## MATERIAL DE ENTRADA
↓↓↓
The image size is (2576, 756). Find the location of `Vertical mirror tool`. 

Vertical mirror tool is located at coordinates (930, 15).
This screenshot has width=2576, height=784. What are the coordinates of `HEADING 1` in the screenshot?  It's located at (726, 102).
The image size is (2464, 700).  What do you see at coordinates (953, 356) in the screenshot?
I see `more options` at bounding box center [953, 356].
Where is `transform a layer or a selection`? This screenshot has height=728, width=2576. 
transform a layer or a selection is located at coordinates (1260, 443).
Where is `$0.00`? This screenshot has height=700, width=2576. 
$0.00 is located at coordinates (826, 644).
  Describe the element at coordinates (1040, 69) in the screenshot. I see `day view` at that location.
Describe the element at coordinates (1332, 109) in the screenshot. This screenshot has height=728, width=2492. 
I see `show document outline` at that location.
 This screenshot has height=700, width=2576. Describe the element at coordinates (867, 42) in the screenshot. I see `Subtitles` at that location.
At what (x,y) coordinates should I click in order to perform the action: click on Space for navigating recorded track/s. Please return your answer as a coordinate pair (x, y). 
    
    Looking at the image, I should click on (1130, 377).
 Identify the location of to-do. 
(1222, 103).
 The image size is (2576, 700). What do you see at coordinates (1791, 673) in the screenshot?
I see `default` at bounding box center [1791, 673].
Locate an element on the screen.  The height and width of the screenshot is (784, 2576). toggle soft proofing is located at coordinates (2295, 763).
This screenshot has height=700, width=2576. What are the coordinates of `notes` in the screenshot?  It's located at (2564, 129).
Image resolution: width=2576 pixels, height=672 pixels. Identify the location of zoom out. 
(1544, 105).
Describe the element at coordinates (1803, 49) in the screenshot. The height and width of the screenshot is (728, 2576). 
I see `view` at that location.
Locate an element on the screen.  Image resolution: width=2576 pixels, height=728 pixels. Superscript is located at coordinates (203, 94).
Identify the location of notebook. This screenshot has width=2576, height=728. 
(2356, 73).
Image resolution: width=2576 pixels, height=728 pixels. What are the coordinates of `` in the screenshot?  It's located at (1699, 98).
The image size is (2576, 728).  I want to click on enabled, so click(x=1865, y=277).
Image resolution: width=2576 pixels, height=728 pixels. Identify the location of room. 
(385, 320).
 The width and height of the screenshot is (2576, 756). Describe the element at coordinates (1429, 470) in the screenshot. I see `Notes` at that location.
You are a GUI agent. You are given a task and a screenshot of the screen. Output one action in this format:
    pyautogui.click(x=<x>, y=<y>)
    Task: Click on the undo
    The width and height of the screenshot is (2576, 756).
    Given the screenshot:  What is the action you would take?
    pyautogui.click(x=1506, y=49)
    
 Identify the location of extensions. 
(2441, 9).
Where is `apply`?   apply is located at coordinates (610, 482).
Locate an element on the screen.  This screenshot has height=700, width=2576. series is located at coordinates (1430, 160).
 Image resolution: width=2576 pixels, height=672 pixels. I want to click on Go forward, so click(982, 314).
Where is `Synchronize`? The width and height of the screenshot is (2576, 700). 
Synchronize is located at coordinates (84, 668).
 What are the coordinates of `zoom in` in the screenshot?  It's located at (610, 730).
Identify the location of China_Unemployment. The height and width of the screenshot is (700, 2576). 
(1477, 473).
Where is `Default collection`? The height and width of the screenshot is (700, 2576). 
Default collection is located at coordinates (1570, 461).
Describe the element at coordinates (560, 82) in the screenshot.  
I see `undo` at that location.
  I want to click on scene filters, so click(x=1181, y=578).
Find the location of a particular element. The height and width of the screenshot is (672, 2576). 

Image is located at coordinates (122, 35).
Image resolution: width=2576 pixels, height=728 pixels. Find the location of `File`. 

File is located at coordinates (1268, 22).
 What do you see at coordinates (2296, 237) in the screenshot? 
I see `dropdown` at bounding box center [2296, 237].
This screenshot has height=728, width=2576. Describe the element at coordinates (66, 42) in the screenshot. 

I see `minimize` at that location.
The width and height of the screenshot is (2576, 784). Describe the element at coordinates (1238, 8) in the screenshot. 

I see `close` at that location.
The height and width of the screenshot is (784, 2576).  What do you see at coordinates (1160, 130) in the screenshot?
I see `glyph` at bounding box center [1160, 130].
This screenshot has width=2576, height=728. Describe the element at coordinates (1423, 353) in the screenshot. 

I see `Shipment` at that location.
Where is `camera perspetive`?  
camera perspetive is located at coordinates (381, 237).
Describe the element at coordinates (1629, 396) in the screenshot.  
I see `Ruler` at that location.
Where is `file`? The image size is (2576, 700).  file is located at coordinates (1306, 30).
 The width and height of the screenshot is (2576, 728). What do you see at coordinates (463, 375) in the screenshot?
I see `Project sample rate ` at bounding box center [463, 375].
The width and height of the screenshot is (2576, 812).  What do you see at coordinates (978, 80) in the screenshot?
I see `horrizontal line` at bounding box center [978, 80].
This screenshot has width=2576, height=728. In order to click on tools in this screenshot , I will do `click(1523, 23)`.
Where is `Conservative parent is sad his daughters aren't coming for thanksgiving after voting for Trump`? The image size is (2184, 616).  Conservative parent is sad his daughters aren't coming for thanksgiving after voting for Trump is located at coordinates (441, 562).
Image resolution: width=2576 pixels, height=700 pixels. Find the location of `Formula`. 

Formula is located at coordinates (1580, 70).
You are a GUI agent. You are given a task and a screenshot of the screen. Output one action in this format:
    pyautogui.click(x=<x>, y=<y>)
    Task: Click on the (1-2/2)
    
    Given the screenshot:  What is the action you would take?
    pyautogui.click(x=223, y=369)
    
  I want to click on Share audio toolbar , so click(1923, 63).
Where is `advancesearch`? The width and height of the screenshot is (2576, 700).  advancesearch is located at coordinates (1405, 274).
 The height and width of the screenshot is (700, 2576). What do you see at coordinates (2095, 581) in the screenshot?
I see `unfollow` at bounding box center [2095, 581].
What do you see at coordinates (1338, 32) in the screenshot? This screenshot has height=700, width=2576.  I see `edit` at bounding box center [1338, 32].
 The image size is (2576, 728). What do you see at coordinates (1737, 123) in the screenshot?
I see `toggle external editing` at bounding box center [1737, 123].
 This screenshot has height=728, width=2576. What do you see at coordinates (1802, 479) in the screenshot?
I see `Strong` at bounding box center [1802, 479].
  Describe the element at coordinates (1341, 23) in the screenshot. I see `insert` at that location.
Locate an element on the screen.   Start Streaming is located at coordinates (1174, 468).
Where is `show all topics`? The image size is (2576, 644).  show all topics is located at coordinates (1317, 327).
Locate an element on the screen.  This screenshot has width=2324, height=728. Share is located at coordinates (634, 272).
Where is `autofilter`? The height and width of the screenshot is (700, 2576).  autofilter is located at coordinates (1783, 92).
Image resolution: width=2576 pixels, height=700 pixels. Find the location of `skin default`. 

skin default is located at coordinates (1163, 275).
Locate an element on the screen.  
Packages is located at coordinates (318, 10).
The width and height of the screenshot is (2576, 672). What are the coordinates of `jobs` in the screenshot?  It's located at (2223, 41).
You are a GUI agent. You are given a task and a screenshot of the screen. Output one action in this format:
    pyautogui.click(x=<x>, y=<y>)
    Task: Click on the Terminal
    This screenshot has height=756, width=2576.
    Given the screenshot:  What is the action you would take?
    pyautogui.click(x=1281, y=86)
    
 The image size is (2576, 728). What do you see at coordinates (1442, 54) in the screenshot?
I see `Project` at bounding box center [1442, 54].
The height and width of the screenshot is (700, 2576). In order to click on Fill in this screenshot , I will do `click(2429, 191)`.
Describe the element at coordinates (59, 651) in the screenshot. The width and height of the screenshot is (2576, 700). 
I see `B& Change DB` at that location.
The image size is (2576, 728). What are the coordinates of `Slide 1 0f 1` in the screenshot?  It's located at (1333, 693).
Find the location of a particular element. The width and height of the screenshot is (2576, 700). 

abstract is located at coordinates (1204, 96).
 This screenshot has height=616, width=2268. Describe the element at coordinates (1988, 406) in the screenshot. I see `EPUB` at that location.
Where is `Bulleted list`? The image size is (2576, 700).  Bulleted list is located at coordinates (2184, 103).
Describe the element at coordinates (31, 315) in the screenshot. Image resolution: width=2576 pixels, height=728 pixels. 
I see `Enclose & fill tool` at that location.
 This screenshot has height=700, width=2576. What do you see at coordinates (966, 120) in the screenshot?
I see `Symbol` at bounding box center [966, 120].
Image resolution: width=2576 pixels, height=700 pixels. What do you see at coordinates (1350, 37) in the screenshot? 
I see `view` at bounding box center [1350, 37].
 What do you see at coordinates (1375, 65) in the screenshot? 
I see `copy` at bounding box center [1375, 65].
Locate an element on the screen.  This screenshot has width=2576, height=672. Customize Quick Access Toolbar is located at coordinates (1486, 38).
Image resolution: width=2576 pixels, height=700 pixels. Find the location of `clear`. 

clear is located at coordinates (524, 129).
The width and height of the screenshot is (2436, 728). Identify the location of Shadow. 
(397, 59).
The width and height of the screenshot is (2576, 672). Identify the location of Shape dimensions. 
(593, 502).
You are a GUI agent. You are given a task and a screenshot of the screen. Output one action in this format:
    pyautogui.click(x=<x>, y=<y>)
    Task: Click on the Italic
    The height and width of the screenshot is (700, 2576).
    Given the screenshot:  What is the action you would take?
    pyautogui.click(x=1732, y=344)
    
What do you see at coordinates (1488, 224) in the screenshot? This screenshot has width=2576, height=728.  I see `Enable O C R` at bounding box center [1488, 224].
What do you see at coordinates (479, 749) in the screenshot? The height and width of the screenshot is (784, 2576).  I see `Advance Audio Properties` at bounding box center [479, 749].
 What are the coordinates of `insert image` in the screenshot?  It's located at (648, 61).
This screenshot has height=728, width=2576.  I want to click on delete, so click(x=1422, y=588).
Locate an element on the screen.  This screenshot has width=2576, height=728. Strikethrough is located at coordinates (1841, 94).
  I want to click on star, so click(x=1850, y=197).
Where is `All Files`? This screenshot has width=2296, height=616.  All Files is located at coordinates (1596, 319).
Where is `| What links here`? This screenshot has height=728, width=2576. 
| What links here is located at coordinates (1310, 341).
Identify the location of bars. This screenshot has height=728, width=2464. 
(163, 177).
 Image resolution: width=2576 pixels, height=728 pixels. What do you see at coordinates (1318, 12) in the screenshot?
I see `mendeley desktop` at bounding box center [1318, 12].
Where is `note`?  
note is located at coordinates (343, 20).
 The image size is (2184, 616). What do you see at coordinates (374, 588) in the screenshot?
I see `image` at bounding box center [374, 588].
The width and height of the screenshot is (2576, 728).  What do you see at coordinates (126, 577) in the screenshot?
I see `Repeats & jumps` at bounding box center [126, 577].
↑↑↑
## TAREA PLANTEADA
Actualiza el material desde el comienzo hasta la línea que contiene "center [953, 356].", ambas incluidas, cambiando "HEADING 1" por "HEADING 2" y sin tocar nada más. Devuelve únicamente esas líneas.

## RESPUESTA A LA TAREA
The image size is (2576, 756). Find the location of `Vertical mirror tool`. 

Vertical mirror tool is located at coordinates (930, 15).
This screenshot has width=2576, height=784. What are the coordinates of `HEADING 2` in the screenshot?  It's located at (726, 102).
The image size is (2464, 700).  What do you see at coordinates (953, 356) in the screenshot?
I see `more options` at bounding box center [953, 356].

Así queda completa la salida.